Podcast episodes are often big enough that it’s not convenient to keep them on your computer or media device.  Though it is possible to bookmark audio and video files, there’s no standard method to keep and categorize these bookmarks. Many podcasts make it very hard to find a specific episode. Some podcasts in fact make all but the most recent episodes unavailable for download. Few devices make it convenient to just skim over a podcast. Though speed listening seems to be very effective (like speed reading) at making informative content stick in someone’s head, few solutions exist for speed listening to podcasts. A podcast’s RSS entry may contain a useful summary but there’s no way to scale up or down the amount of information we get about different podcast segments like we can do with text-based RSS feeds in, say, Safari 2.0 and up. Audio files can’t easily be indexed, searched, or automatically summarized. Most data mining procedures don’t work with audio files. Few formats allow for direct linking from the audio file to other online content and those formats that do allow for such linking aren’t ubiquitous. Responding to a podcast with a podcast (or audio/video comment) is doable but is more time-consuming than written reactions to written content. Editing audio/video content is more involving than, say, proofreading a forum comment before sending it. Relatively few people respond in writing to blogs and forums and it’s quite likely that the proportion of people who would feel comfortable responding to podcasts with audio/video recordings is much smaller than blog/forum commenters.
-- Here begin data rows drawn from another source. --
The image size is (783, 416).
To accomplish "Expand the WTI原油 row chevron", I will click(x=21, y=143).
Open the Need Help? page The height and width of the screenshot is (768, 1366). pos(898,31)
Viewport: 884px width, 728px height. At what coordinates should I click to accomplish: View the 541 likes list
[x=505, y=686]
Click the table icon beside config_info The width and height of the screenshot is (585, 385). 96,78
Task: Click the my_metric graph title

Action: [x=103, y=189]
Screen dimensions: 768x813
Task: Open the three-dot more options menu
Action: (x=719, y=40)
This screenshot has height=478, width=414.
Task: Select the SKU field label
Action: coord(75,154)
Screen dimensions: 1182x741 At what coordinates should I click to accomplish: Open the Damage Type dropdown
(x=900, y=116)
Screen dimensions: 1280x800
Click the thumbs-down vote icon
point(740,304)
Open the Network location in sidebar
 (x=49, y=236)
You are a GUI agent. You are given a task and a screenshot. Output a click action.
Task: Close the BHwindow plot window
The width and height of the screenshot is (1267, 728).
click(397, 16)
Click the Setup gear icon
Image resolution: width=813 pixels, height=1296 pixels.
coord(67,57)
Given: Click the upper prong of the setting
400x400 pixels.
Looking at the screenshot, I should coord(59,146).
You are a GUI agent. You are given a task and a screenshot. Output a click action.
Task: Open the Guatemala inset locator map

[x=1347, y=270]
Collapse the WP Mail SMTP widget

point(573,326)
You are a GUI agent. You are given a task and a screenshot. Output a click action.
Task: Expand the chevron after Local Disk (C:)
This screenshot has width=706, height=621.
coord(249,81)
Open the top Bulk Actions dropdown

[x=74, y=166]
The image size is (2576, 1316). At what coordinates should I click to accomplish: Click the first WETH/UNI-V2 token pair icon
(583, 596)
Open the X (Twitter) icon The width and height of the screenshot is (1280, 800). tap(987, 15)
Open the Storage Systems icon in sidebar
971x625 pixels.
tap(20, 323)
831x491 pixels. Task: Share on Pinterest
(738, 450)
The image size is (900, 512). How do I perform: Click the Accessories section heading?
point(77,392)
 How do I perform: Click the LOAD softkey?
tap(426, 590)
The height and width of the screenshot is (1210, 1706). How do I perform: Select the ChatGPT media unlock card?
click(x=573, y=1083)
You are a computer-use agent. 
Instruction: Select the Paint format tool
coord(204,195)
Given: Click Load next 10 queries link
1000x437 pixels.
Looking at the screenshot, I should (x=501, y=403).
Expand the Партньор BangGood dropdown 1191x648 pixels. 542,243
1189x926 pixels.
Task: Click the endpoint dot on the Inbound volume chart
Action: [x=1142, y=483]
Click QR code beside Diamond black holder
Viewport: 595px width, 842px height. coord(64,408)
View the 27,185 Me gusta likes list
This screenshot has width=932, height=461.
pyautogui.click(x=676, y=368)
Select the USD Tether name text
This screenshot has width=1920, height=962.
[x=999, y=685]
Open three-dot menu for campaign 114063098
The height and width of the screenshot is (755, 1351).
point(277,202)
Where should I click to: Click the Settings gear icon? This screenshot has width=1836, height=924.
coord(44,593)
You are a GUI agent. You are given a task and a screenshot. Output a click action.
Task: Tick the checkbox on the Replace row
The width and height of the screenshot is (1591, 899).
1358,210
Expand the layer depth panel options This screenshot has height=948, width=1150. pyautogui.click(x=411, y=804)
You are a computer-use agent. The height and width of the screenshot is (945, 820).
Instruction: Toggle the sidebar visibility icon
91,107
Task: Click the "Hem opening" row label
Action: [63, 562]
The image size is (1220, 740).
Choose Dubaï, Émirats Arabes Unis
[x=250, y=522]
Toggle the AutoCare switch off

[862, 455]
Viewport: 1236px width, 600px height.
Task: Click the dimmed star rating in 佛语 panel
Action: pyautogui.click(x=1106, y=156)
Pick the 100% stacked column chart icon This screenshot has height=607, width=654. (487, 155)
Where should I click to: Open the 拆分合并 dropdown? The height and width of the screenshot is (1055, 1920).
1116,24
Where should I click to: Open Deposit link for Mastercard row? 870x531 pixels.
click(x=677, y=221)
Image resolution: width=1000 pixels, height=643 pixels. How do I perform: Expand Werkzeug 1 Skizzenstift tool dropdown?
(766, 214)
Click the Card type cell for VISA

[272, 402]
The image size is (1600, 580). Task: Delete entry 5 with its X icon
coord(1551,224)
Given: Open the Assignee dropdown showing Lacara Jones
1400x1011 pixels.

And, of course, video podcasts (a big trend in podcasting) aren’t better than audio podcasts on any of these fronts.

Speech recognition technology and podcast-transcription services like podzinger may make some of these issues moot but they’re all far from perfect, often quite costly, and are certainly not in widespread use. A few podcasts (well, at least one) with very dedicated listeners have listeners effectively transcribe the complete verbal content of every podcast episode and this content can work as blog-ammo. But chances that such a practice may become common are slim to none.

Altogether,  podcasting is more about passive watching/listening than about active engagement in widespread dialogue. Similar to our good old friend (and compatriot) McLuhan described as “hot,” instead of “cool” media. (Always found the distinction counter-intuitive myself, but it fits, to a degree…)

Having said all of this, I recently embarked in my first real podcasting endeavor, having my lectures be distributed in podcast form, within the Moodle course management system. Lecturecasts have been on my mind for a while. So this is an opportunity for me to see, as a limited experiment, whether it can appropriately be integrated in my teaching.

As it turns out, I don’t have much to do to make the lecturecasts possible. Concordia University has a service to set it all up for me. They give me a wireless lapel microphone, record that signal, put the MP3 file on one of their servers, and add that file in Moodle as a tagged podcast episode (Moodle handles the RSS and other technical issues). Neat!

Moodle itself makes most of the process quite easy. And because the podcasts are integrated within the broader course management structure, it might be possible to alleviate some of the previously-mentioned issues.  In this case, the podcast is a complementary/supplementary component of the complete course. It might help students revise the content, spark discussions, invite reflections about the necessity of note-taking, enable neat montages, etc. Or it might have negative impacts on classroom attendance, send the message that note-taking isn’t important, put too much of the spotlight on my performance (or lack thereof) as a speaker, etc.

Still, I like the fact that I can try this out in the limited context of my own classes.